Polyps are not always a sign of cancer. In a third of cases, neoplasms in the bladder do not pose a danger to the dog. But without appropriate treatment, they seriously worsen the pet’s condition.
Causes of the disease
Scientists do not yet fully understand the processes associated with the development of tumors in the body. And the reasons for the appearance of polyps are also not yet clear. But the most likely stimulus is considered to be exposure to carcinogenic substances contained in dog urine.
Also, a strong inflammatory process that affects the cells of internal organs can provoke oncological pathology.
Which breeds are more susceptible
Due to the fact that female dogs urinate less often, they are more likely to develop polyps. This is especially true:
- Scottish shepherd dogs (collie);
- Scotch Terriers;
- West highland white Terriers;
- Fox Terriers.
According to statistics from veterinary clinics, cancer on average develops in dogs after 10 years of life.
The main symptoms
Small benign polyps usually do not cause specific symptoms. The owners learn about their existence by accident during the examination. But large tumors in the area of the urethra are the cause:
- The appearance of blood impurities in the urine. It is released during the formation of polyps of a tubular structure or as a result of a strong inflammatory process of the surrounding tissues.
- Reducing the volume or stopping urination. This symptom develops if the polyp partially or completely covers the urethra.
- Pollakiuria. In this case, the dog often releases the bladder from the liquid. At the same time, the volume of urine does not decrease.
Concomitant inflammatory processes lead to an increase in body temperature, anxiety or apathy of the pet, refusal to eat.

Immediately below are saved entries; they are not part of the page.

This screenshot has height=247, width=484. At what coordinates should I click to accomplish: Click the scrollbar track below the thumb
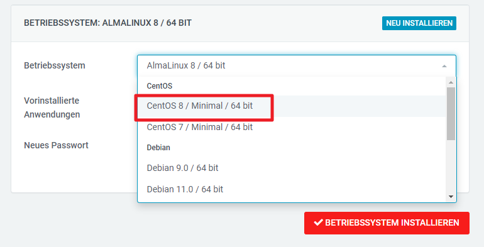(451, 167)
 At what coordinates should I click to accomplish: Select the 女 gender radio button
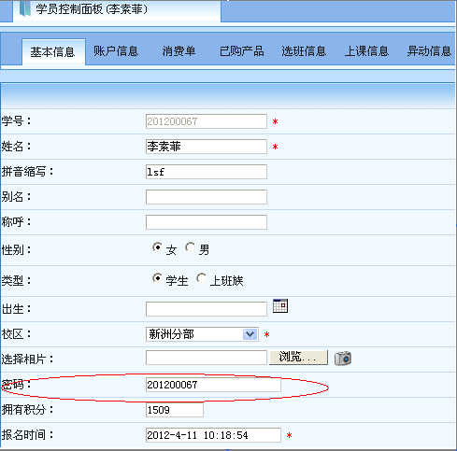pos(157,247)
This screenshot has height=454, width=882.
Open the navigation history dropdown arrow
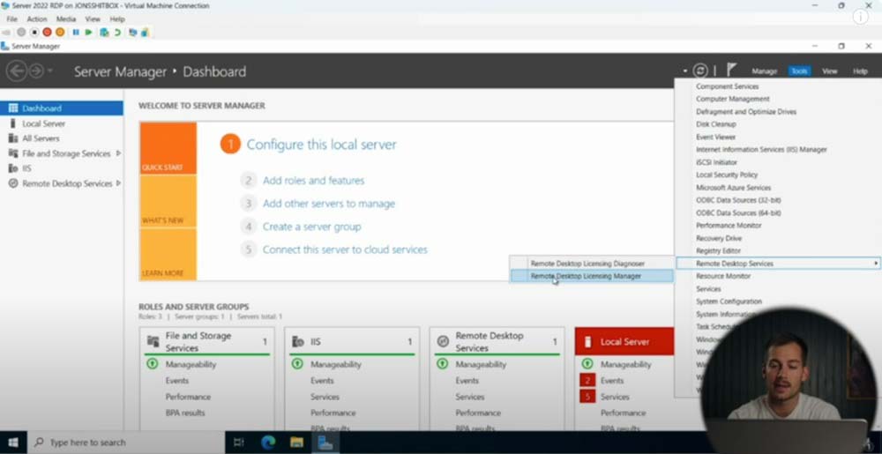pos(50,71)
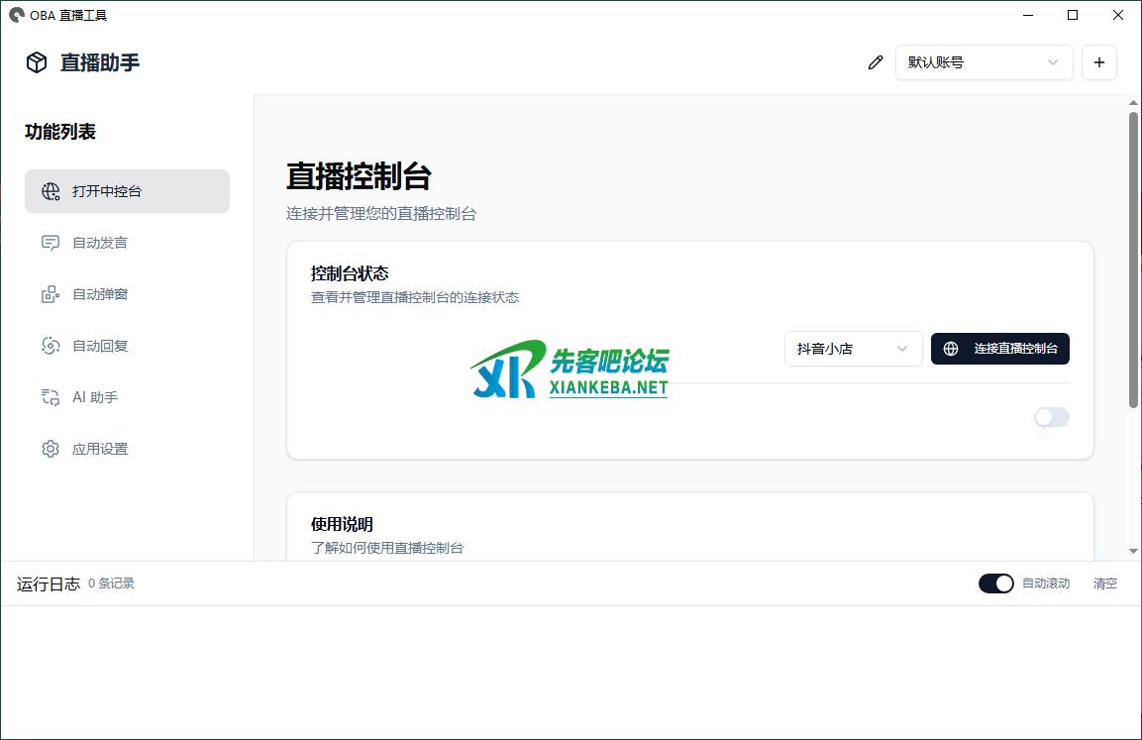Click the vertical scrollbar in main panel

(1133, 258)
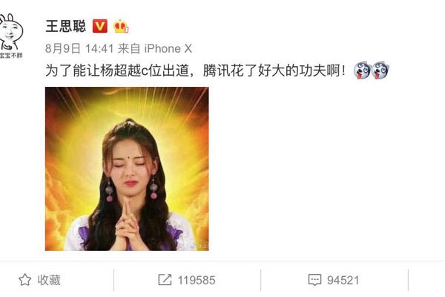Viewport: 445px width, 297px height.
Task: Open the 王思聪 username profile link
Action: coord(65,26)
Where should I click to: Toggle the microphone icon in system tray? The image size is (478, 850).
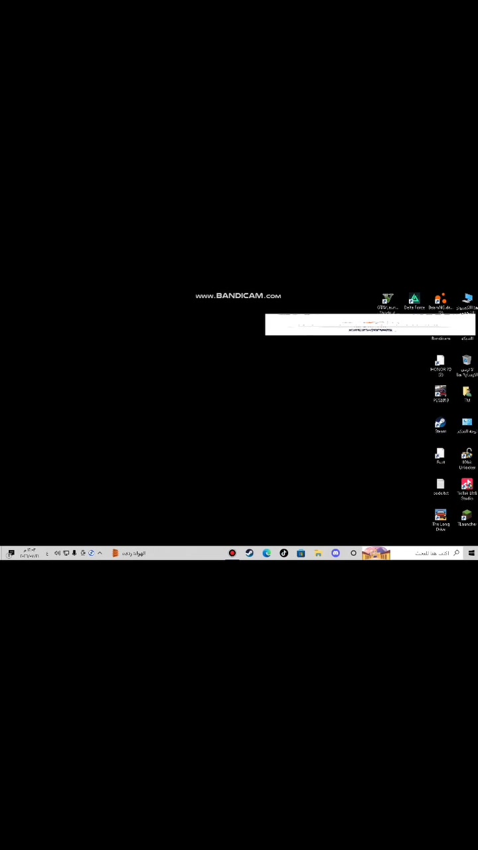tap(74, 553)
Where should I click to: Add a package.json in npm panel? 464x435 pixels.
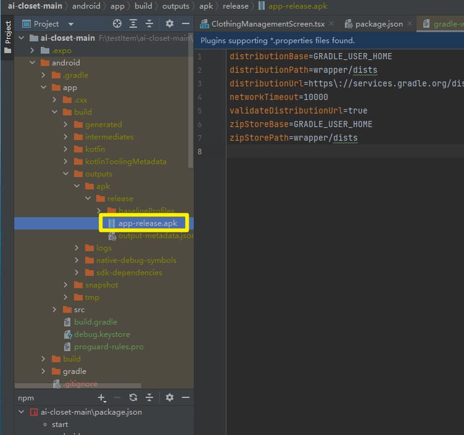(x=102, y=398)
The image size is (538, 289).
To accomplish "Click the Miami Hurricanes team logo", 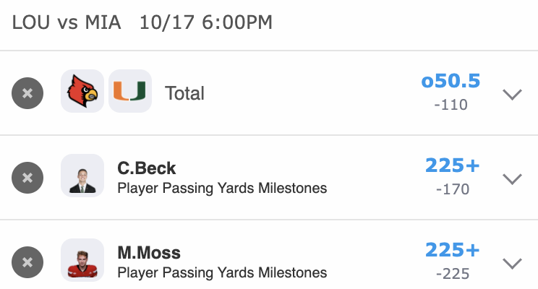I will 129,91.
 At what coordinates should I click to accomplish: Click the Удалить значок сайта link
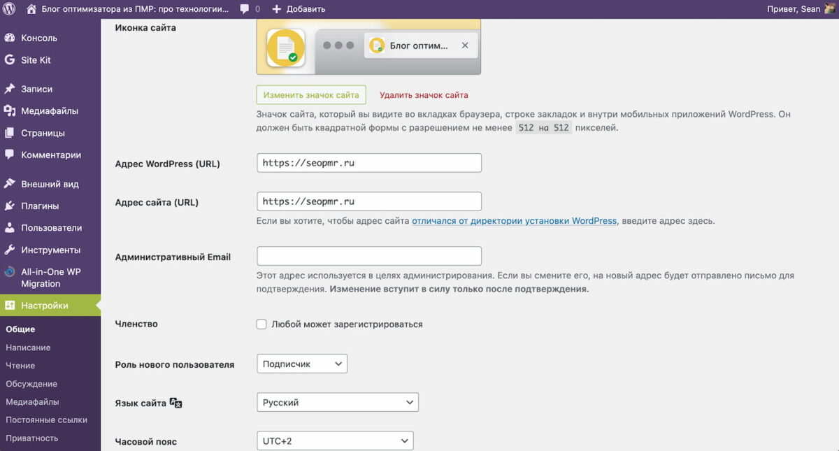click(x=424, y=95)
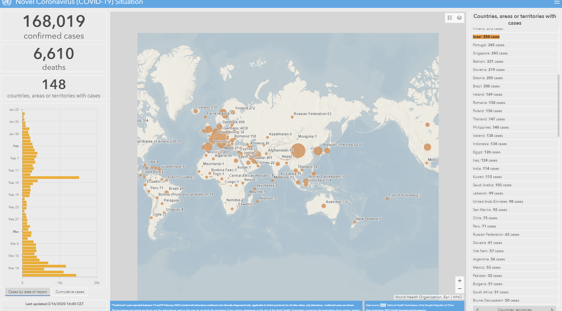Image resolution: width=562 pixels, height=311 pixels.
Task: Go to next list with right arrow
Action: (552, 309)
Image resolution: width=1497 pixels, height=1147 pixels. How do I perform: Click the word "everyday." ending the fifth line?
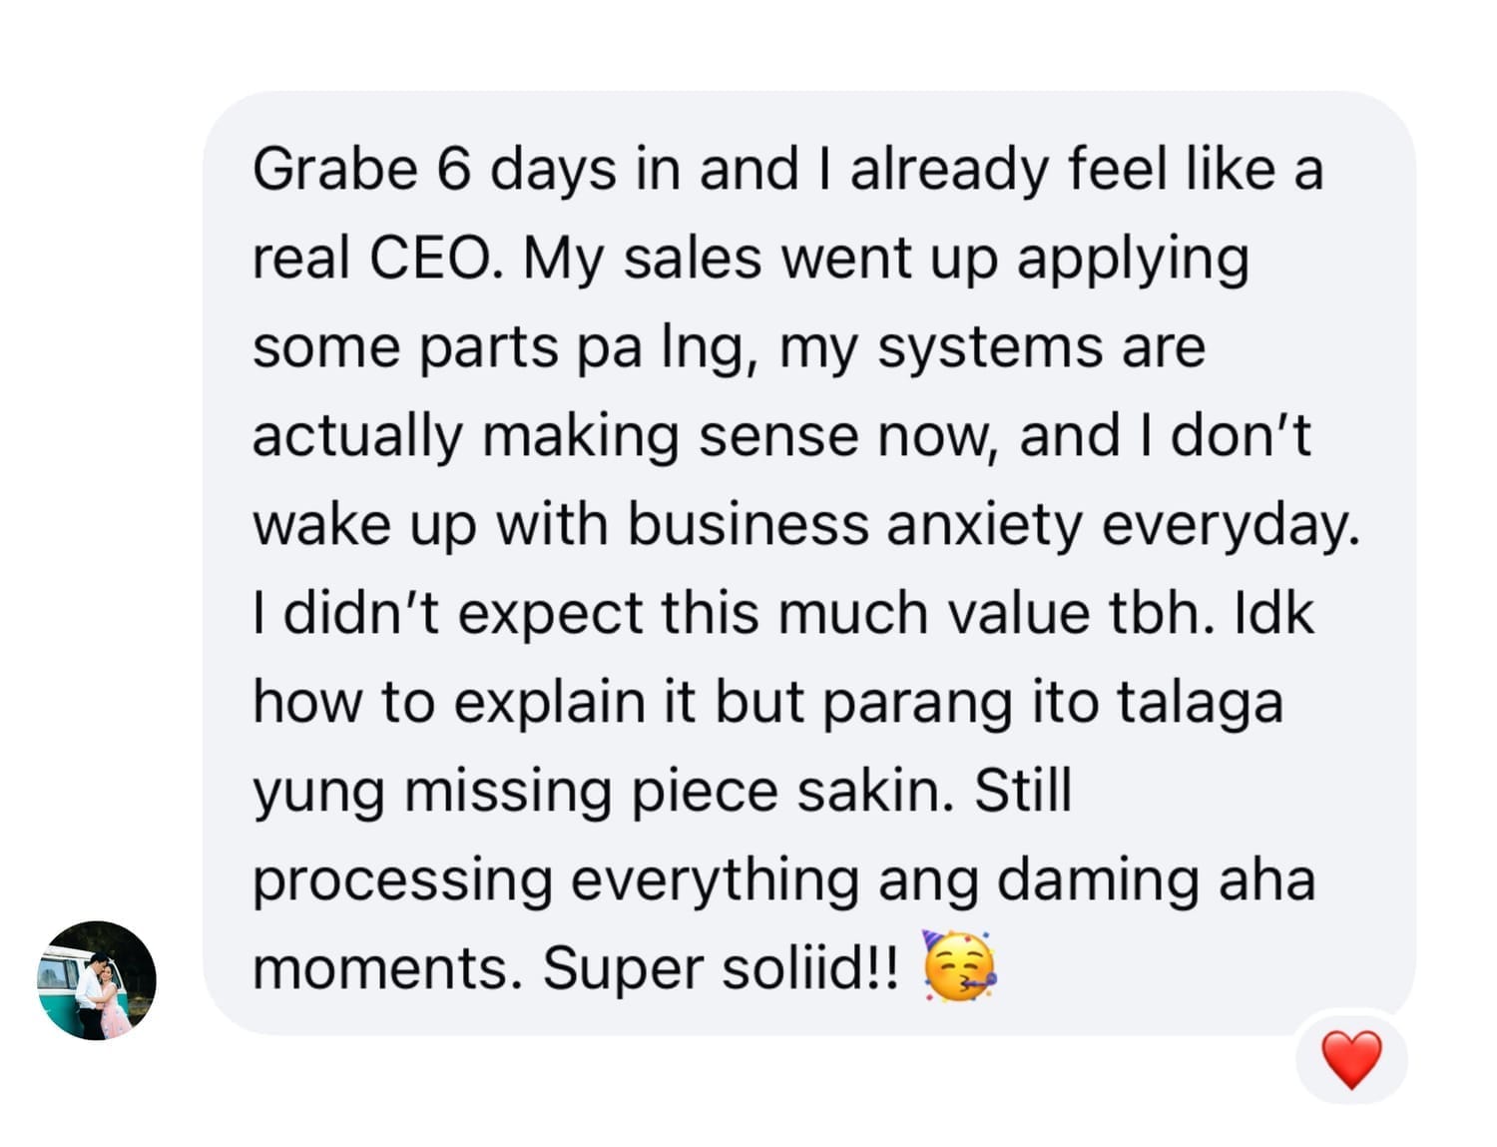(1231, 525)
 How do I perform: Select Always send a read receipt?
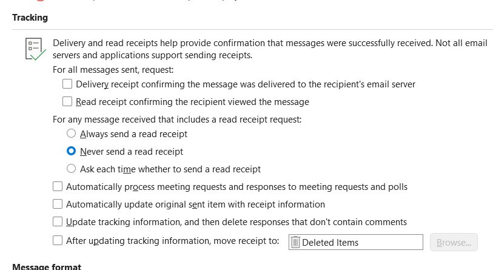(72, 133)
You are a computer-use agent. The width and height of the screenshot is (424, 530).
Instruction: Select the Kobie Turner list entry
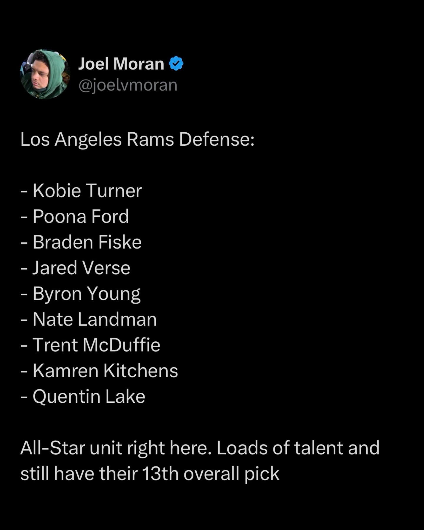pos(87,191)
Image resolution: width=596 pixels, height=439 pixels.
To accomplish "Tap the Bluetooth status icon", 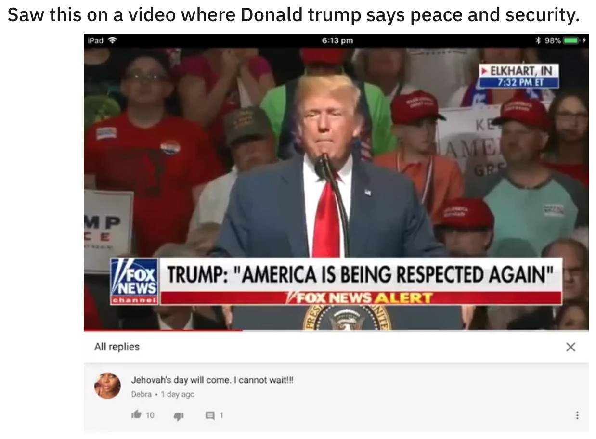I will click(539, 41).
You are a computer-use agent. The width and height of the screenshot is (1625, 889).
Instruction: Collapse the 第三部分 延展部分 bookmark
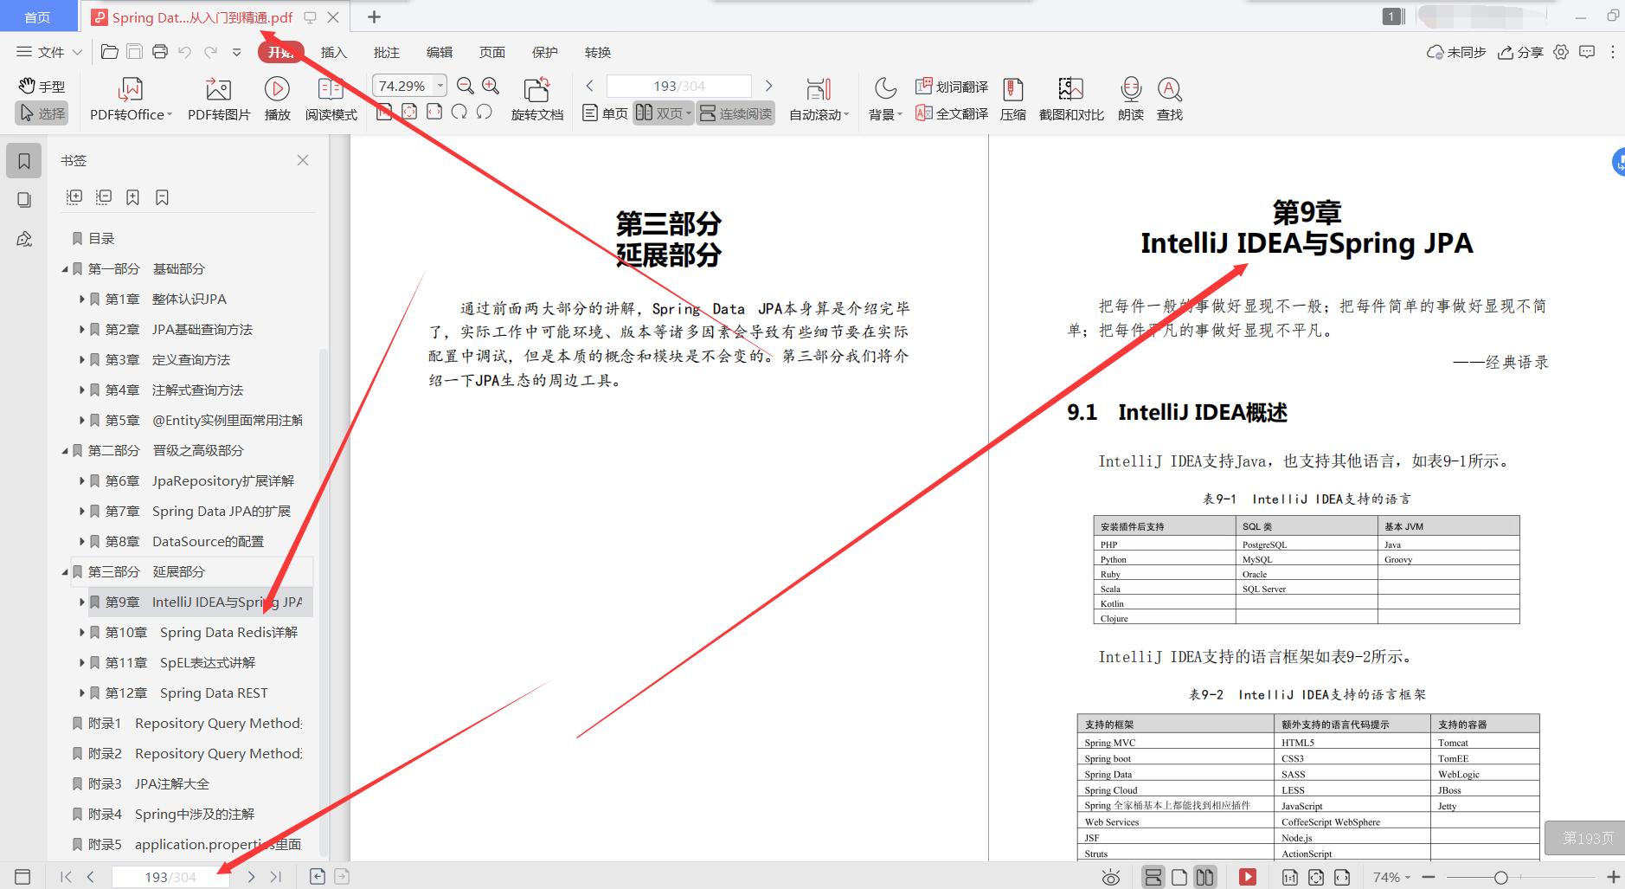coord(65,572)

Diagnostics in the veterinary clinic
Symptoms characteristic of bladder cancer are non-specific. Similar manifestations occur for a variety of reasons. Therefore, a full examination will be performed at the veterinary clinic:
- The analysis of urine. It helps not only to determine whether the cause of symptoms is the activity of bacteria. Also, based on the results, the doctor will be able to prescribe suitable antibiotics if necessary. During cytological examination, in a third of cases, a specialist can detect tumor cells in the urine and make a preliminary diagnosis.
- X-ray. The polyps will not be visible in the image. But the veterinarian will find out if there are stones in the bladder, which also cause the dog to feel ill.
- Sedimentary cystography. A contrast agent is inserted into the bladder through a catheter and the organ is filled with oxygen. Then a picture is taken where you can see stones that are not displayed on the x-ray, and tumors.
- Ultrasound is one of the cheapest and easiest ways to see the presence of growths in the bladder. Also with the help of ultrasound is possible to control the sampling of tissue for biopsy for further diagnosis.
- The cystoscopy. A video camera on a thin tube helps to literally see the state of tissues and make a sample of polyps cells for research.
Not all clinics are equipped with a full set of necessary equipment. Therefore, it is likely that you will have to visit different specialists to clarify the diagnosis.
Treatment method and prognosis
Small benign formations doctors try not to touch to extend the life of the pet. But if necessary, one of the treatment regimens is implemented, including:
- partial or complete removal of the bladder;
- use of a catheter that removes urine through the abdominal wall, into the intestines or uterus.
Depending on the condition of the dog and the method of treatment used, the pet will live from 3 months to a year.
What to do at home
Polyps can’t be treated at home. All you can do is follow the doctor’s instructions, give medicines on time and carefully monitor the dog’s condition in order to return to the veterinary clinic in a timely manner.
A polyp, as a benign formation, can only lead to an overlap of the urethra and hydronephrosis. Also, tumors lead to secondary infection. If a dog develops cancer, the specifics of complications will dictate which organs will be affected by metastases.
While scientists can determine the causes of the development of tumors in dogs, it is impossible to offer effective preventive measures. All that the owner can do for the pet is to be regularly examined in the veterinary clinic.